Tax deductions for charity travel expenses
If you spent your summer serving with a global nonprofit, traveling on a short-term church mission trip, or volunteering in a developing nation across the globe, some of your out of pocket expenses may be tax deductible.
For a taxpayer to deduct costs, they must volunteer for a qualified charity. Most groups must apply to the IRS to become qualified. Churches and governments are generally qualified, and do not need to apply to the IRS. A taxpayer should ask the group about its status before they donate. Taxpayers can also use the Select Check tool on IRS.gov to check a group’s status.
A taxpayer may be able to deduct some of their costs including travel. These out-of-pocket expenses must be necessary while the taxpayer is away from home. All costs must be unreimbursed, directly connected with the services, expenses the taxpayer had only because of the services the taxpayer gave, and not personal, living, or family expenses.
The charity work the taxpayer is involved with has to be real and substantial throughout the trip. The taxpayer can’t deduct expenses if they only have nominal duties or do not have any duties for significant parts of the trip.
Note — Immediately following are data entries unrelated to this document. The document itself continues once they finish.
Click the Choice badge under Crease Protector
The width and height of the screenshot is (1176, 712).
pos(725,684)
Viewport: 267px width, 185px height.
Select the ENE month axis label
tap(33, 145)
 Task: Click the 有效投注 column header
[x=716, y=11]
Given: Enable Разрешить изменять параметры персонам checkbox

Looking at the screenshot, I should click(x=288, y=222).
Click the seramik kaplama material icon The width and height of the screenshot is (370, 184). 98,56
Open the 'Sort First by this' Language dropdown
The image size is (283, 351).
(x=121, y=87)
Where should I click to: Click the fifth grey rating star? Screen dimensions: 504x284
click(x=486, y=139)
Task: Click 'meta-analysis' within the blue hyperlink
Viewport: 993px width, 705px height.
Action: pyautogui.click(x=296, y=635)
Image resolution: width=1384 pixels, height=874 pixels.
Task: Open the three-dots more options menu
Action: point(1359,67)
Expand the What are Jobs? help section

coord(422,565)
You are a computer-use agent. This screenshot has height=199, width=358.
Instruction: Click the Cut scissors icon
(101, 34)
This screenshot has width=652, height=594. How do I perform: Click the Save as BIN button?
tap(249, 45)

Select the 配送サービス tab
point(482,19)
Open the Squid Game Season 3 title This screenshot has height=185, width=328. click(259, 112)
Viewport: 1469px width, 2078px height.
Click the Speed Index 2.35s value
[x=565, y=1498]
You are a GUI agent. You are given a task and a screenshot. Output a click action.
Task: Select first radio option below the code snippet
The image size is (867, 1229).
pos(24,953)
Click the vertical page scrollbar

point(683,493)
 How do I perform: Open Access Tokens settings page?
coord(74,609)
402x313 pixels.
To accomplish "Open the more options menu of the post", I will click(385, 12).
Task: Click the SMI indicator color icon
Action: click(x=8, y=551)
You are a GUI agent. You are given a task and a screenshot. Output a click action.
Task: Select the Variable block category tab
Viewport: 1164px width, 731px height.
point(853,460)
A taxpayer can’t deduct the value of their time or services that they give to charity. This includes income lost while the taxpayer serves as an unpaid volunteer for a qualified charity.
The types of expenses a taxpayer may be able to deduct include air fare, rail tickets, bus transportation, car expenses, lodging costs, cost of meals, and taxi or other transportation costs between the airport or station and their hotel.
Some types of travel do not qualify for a tax deduction. For example, a taxpayer can’t deduct their costs if a significant part of the trip involves recreation or vacation.